Da ieri (giovedì 22 settembre 2016) nei cinema nostrani sarà possibile andare a vedere l’ultimo film di Erik Gandini. Un documentario intitolato La teoria svedese dell’amore; realizzato dal regista sopracitato dalle origini italo-svedesi.
Il documentario ci è raccontato in italiano proprio dal regista. Lo stesso documentario non è altro che un’analisi delle mancanze all’interno della società svedese (la società più indipendente del mondo intero).
In effetti il sistema svedese è un sistema molto ben orchestrato. Basato, inoltre, sull’obiettivo primario di ogni persona d’essere autonoma dalle altre.
Questo tipo di società si sta affermando nell’intero Occidente. Oltre all’indipendenza dell’individuo spesso è presente solitudine e purtroppo (o per fortuna; dipende dai punti di vista) perdita di significato delle relazioni.
All’interno del film si succedono, ad esempio, immagini riguardanti molti donatori di sperma solitari. Sono coloro che permettono a molte donne di diventare madri-single (numero in aumento).
Ci sono anche immagini di appartamenti ai limiti del reale con molti “morti dimenticati”, i quali sono in crescente aumento.
Ed è proprio dopo tutto questo, che viene spontanea la domanda che Erik si chiede. Domanda che caratterizza interamente questa sua opera, quesito paradossale.
«Come può una società perfettamente sicura e organizzata generare tanta insoddisfazione?», questo è ciò che Gandini si chiede in questo sua pellicola documentaristica.
L’artista ha già realizzato un’altra pellicola prima di nome Videocracy.
Videocracy è un altro documentario. Il quale analizza il modo in cui in Italia la televisione influenza parecchio la vita sociale; questo perchè la stessa rappresenta per i più la principale fonte d’informazione.

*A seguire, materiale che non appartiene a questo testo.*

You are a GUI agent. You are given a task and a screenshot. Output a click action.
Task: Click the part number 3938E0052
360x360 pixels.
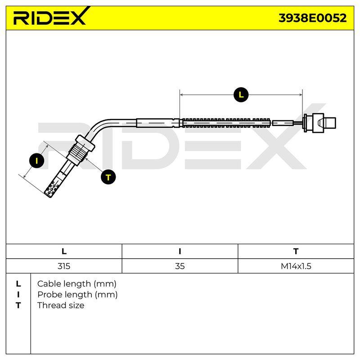312,18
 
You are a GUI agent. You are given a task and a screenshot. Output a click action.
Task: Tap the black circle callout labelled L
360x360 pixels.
241,94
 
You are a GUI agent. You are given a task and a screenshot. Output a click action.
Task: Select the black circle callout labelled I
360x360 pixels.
37,161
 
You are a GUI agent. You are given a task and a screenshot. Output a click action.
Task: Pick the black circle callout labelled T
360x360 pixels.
108,177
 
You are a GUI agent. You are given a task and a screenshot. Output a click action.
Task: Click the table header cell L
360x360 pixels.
64,251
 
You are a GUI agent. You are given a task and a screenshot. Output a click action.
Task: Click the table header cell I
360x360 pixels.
180,251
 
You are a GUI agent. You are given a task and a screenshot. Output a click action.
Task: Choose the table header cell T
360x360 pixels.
296,251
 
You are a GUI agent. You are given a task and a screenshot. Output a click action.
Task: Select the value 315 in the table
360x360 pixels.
64,266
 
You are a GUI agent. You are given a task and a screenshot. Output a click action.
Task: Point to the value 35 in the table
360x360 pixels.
180,266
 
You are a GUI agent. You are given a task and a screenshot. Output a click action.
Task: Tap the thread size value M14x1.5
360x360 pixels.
296,266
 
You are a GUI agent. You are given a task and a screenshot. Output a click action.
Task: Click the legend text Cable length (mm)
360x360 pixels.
76,284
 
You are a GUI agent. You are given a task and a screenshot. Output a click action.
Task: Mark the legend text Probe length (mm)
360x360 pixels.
77,295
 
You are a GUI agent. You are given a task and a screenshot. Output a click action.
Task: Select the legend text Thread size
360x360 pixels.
61,306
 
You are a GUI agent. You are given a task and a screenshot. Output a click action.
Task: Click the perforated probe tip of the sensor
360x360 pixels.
53,187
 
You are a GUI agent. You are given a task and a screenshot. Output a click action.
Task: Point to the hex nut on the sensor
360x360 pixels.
85,143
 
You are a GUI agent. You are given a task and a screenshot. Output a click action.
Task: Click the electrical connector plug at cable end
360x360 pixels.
320,123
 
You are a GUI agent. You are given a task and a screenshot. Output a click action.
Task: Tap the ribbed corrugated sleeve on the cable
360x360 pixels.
226,123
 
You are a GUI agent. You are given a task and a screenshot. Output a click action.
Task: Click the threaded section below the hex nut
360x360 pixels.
77,154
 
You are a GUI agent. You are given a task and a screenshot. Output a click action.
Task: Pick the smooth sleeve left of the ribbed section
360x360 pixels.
158,123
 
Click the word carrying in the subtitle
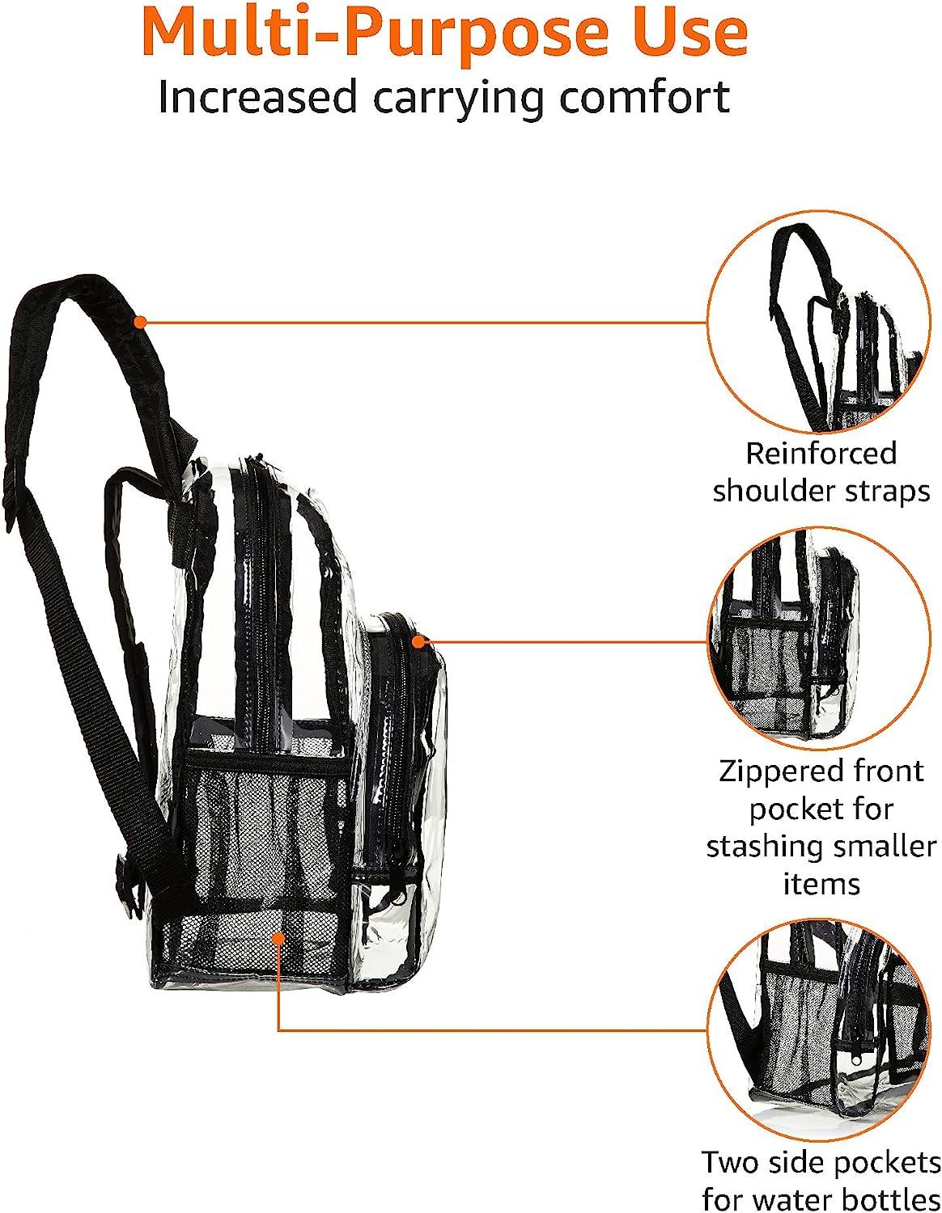(x=458, y=99)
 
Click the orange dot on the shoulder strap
(x=140, y=322)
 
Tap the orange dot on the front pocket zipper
(x=418, y=641)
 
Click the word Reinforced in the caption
(x=821, y=454)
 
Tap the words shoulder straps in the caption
(x=821, y=491)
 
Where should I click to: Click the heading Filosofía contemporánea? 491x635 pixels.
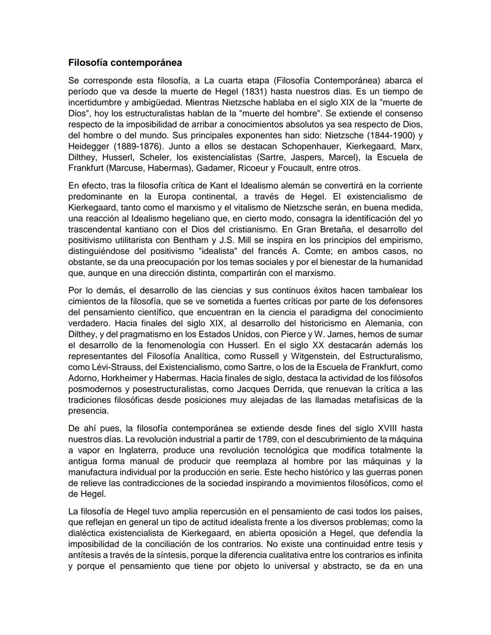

Erik si concentra in particolar modo sull’impero costruito da Silvio Berlusconi intorno ad essa. E su come sempre dalla stessa derivi il potere politico dello stesso personaggio.
In realtà c’è da dire che il documentario non approfondisce molto la questione. Bensì molto spesso si lascia trasportare dalle impressioni, mettendo in evidenza il più possibile l’assorbimento da parte della società di valori della TV commerciale.